### Directions for this task:
Recast the lines from the one containing "Locate an element on the screen. Image" through the final line, both ends included, as a Markdown table with the columns Row and Line, numbering each row and leaving out blank lines.

(begin)

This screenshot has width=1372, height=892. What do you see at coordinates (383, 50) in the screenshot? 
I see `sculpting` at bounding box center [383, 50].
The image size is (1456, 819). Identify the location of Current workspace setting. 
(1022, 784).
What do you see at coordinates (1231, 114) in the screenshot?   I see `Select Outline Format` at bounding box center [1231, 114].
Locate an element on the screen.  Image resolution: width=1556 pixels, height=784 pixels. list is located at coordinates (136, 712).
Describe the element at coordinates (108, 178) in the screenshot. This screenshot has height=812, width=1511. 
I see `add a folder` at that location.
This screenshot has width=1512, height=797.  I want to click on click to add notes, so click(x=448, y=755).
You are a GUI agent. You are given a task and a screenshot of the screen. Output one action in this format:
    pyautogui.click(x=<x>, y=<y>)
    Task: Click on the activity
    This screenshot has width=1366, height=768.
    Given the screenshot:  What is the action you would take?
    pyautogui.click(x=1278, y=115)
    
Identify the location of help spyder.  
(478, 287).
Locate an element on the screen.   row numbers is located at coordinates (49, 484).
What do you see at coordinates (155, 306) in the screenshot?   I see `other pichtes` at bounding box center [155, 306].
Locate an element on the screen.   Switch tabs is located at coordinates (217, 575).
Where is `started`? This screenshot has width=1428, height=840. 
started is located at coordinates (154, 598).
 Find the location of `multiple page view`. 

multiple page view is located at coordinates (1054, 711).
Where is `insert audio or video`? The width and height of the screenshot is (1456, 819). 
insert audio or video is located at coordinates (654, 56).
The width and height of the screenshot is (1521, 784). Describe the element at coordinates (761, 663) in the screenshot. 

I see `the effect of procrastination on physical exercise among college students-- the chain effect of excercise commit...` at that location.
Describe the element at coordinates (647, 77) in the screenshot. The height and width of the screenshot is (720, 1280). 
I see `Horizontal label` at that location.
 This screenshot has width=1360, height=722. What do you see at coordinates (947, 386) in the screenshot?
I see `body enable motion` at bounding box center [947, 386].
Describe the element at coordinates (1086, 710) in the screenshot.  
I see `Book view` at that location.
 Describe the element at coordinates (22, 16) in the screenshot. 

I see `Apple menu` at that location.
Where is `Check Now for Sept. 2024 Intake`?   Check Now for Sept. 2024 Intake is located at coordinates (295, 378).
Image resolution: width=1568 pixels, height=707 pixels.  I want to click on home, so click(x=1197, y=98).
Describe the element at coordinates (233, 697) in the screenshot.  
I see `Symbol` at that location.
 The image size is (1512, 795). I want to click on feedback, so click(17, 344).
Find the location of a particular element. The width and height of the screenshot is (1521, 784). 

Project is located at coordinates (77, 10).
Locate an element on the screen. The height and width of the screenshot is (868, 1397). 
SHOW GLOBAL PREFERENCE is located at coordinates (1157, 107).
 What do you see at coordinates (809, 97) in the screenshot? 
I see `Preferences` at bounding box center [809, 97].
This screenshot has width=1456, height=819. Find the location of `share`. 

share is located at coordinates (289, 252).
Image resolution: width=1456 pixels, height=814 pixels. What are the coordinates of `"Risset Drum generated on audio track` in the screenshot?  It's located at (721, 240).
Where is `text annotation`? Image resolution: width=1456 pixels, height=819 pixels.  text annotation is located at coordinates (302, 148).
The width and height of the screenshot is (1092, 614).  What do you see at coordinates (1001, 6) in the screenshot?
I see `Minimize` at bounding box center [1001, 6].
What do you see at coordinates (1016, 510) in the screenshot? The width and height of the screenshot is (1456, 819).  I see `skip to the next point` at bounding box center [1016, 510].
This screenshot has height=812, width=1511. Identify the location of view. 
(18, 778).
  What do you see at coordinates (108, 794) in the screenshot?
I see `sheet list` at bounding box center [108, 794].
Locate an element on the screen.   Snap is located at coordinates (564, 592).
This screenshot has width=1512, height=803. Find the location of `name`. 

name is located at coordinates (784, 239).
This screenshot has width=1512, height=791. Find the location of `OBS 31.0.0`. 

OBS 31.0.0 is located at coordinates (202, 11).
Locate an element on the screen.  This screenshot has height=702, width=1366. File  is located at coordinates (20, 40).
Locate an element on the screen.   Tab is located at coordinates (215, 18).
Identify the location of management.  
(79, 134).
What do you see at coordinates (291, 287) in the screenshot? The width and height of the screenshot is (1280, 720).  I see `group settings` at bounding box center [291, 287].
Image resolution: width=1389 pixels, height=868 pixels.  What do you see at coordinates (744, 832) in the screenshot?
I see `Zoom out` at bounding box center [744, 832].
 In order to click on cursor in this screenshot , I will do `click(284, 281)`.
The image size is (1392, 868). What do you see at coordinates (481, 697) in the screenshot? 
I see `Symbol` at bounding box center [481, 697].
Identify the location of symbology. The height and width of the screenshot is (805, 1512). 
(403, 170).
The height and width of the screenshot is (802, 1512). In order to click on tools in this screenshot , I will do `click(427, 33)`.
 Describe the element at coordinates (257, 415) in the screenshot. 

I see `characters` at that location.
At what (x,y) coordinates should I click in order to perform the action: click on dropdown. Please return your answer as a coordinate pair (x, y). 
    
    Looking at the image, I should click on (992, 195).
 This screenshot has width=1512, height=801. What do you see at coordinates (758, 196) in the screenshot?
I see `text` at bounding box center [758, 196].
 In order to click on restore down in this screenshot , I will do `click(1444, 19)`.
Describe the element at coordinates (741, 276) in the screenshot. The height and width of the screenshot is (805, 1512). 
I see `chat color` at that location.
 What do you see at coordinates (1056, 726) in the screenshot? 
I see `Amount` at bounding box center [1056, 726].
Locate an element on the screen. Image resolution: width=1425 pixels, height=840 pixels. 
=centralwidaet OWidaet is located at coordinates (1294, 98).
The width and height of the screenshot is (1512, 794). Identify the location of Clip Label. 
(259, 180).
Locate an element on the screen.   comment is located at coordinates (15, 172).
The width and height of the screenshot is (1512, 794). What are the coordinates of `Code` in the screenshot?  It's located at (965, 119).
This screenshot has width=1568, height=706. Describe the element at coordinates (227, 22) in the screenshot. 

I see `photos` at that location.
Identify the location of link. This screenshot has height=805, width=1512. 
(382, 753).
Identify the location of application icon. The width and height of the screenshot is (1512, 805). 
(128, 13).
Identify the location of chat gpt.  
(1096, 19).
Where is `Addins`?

(end)

### The solution:
| Row | Line |
|---|---|
| 1 | Locate an element on the screen. Image resolution: width=1425 pixels, height=840 pixels.  |
| 2 | =centralwidaet OWidaet is located at coordinates (1294, 98). |
| 3 | The width and height of the screenshot is (1512, 794). Identify the location of Clip Label.  |
| 4 | (259, 180). |
| 5 | Locate an element on the screen.   comment is located at coordinates (15, 172). |
| 6 | The width and height of the screenshot is (1512, 794). What are the coordinates of `Code` in the screenshot?  It's located at (965, 119). |
| 7 | This screenshot has width=1568, height=706. Describe the element at coordinates (227, 22) in the screenshot.  |
| 8 | I see `photos` at that location. |
| 9 | Identify the location of link. This screenshot has height=805, width=1512.  |
| 10 | (382, 753). |
| 11 | Identify the location of application icon. The width and height of the screenshot is (1512, 805).  |
| 12 | (128, 13). |
| 13 | Identify the location of chat gpt.   |
| 14 | (1096, 19). |
| 15 | Where is `Addins`? |